MAVEN's goal is to explore the planet's upper atmosphere, ionosphere, and interactions with the sun and solar wind. It has observed Mars in different states, returning scientific data regarding various phenomena.
"We are continuing to observe Mars, and part of our goal is to observe the planet under a wide variety of different conditions and see what happens. We have seen cometary dust impact, solar storms, changing atmospheric conditions. One thing that we have not observed is the effects of a global dust storm. We are now entering 'dust storm season' on Mars, and waiting to see what Mars will throw at us," Bruce Jakosky, MAVEN's principal investigator from the University of Colorado's Laboratory for Atmospheric and Space Physics in Boulder, told Astrowatch.net.
When solar heating warms the Martian atmosphere and causes the air to move, dust lifts off the ground, forming a dust storm. These storms could be very powerful when Mars reaches its perihelion, as the sunlight striking the planet will be 20 percent more intense than the annual average. While planet-wide dust storms on Mars are difficult to predict exactly, scientists forecast that we could hope for severe dusty events in late October 2016, when the Red Planet will be at its closest point to the sun.
Dust storms could help researchers better understand the processes taking place in the tenuous Martian atmosphere. This is MAVEN's main task, in particular— investigating the loss of the planet's atmosphere to space.
MAVEN's data proved that the sun and solar wind are able to strip gas from the atmosphere and remove it to space. The spacecraft's measurements allowed the scientists to conclude that over the history of the planet, this was likely the dominant mechanism for driving the changes in climate.

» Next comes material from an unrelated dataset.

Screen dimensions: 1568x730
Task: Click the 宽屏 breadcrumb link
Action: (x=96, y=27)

"We have been able to observe the energy inputs from the sun and solar wind, the response of the upper atmospheric structure and composition, and the ability to drive loss of gas to space. This represents a major advance in our understanding of the behavior of the upper atmosphere," Jakosky said.

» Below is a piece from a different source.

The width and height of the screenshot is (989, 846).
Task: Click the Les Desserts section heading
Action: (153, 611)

He added that it is becoming clear that one cannot consider any aspect of the history of Mars in isolation as the planet's environment is an intricately coupled system of complex processes spanning from the deep interior to the upper atmosphere and the interactions with the solar wind.

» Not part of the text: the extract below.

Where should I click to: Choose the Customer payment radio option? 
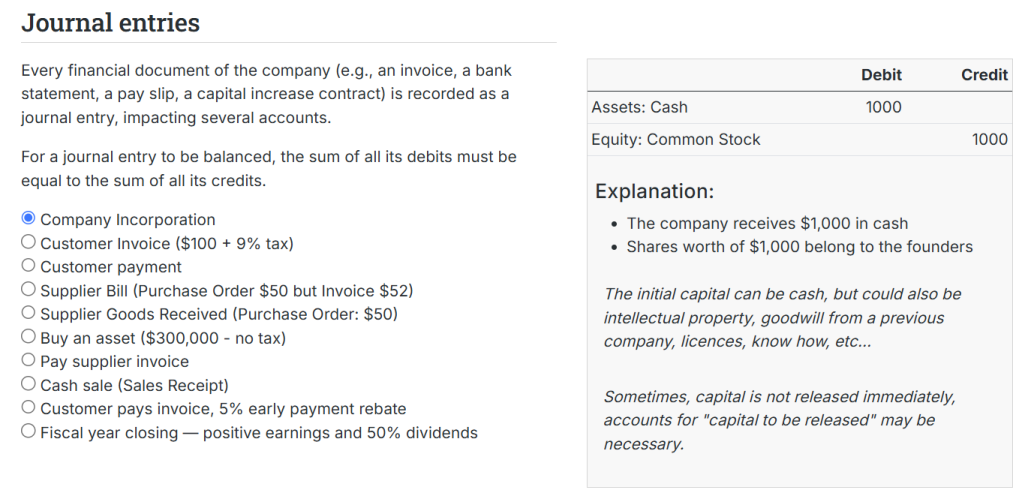(x=28, y=265)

"MAVEN has begun to fill in the gap of the top of the atmosphere, and is showing how processes there can affect the planet's climate, geology, and habitability," Jakosky noted.
Currently, the MAVEN spacecraft and all of the science instruments are operating nominally and science observations are continuing. The orbiter has just been approved for a two-year extended mission that will carry it into late 2018.
"We have enough fuel that we can continue to operate for perhaps as long as another decade. Of course, nothing is guaranteed, and we are trying to take each week as it comes to get the most out of it," Jakosky said.
MAVEN began its primary science mission on Nov. 16, 2014, and is the first spacecraft dedicated to understanding Mars' upper atmosphere. NASA's Goddard Space Flight Center manages the MAVEN project for the principal investigator at the University of Colorado, Boulder, and for the NASA Science Mission Directorate, Washington. Lockheed Martin built the spacecraft and is responsible for mission operations.